Brassett enters and sets tea. Charley returns, still dressed as his aunt, and tells Amy that Charley has sent a message to her – he loves her very much. Sir Francis and the real Donna Lucia (still posing as Beverly Smythe) enter and unexpectedly join them for tea. During a madcap tea party, Donna Lucia presses Charley for information about his/her life in Brazil. Charley tells her about the place where Donna Lucia lived – Pernambuco. A song and ballet sequence (seen through Charley's eyes), revealing just how Donna Lucia and her rich husband met and lived together, ends the first act. ("Pernambuco")

Act Two

The act opens with the Oxford senior graduates posing for their class picture – complete with caps and gowns. They are all there except for Charley. He promised that he'd be there ("Where's Charley?"). Fortunately, he does make it there – just as the picture is being taken.

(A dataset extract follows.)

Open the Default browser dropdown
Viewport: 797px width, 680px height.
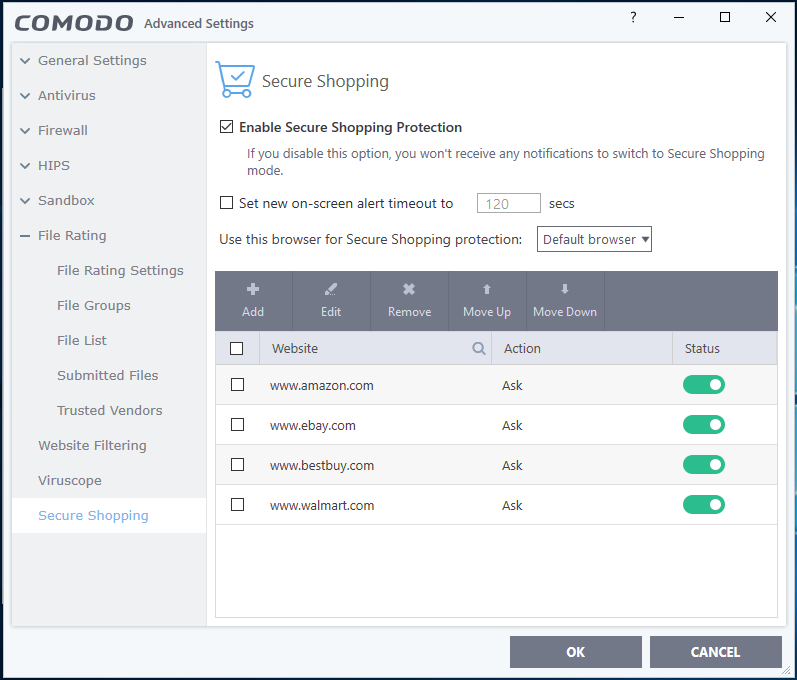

Walking along a street, Charley tries to explain all of his disappearances to Amy, who tries her best to believe him. She also tells him that her uncle is ready to sign a wedding consent form, but Donna Lucia must meet him to get the document. Charley assures her that "she'll" be there but also tells her that he can't be there at the same time. She doesn't quite know what is going on, but she trusts him and is excited about marrying him. She leaves Charley alone, and there on that street, he thinks about Amy – the most wonderful girl in the whole world ("Once in Love with Amy").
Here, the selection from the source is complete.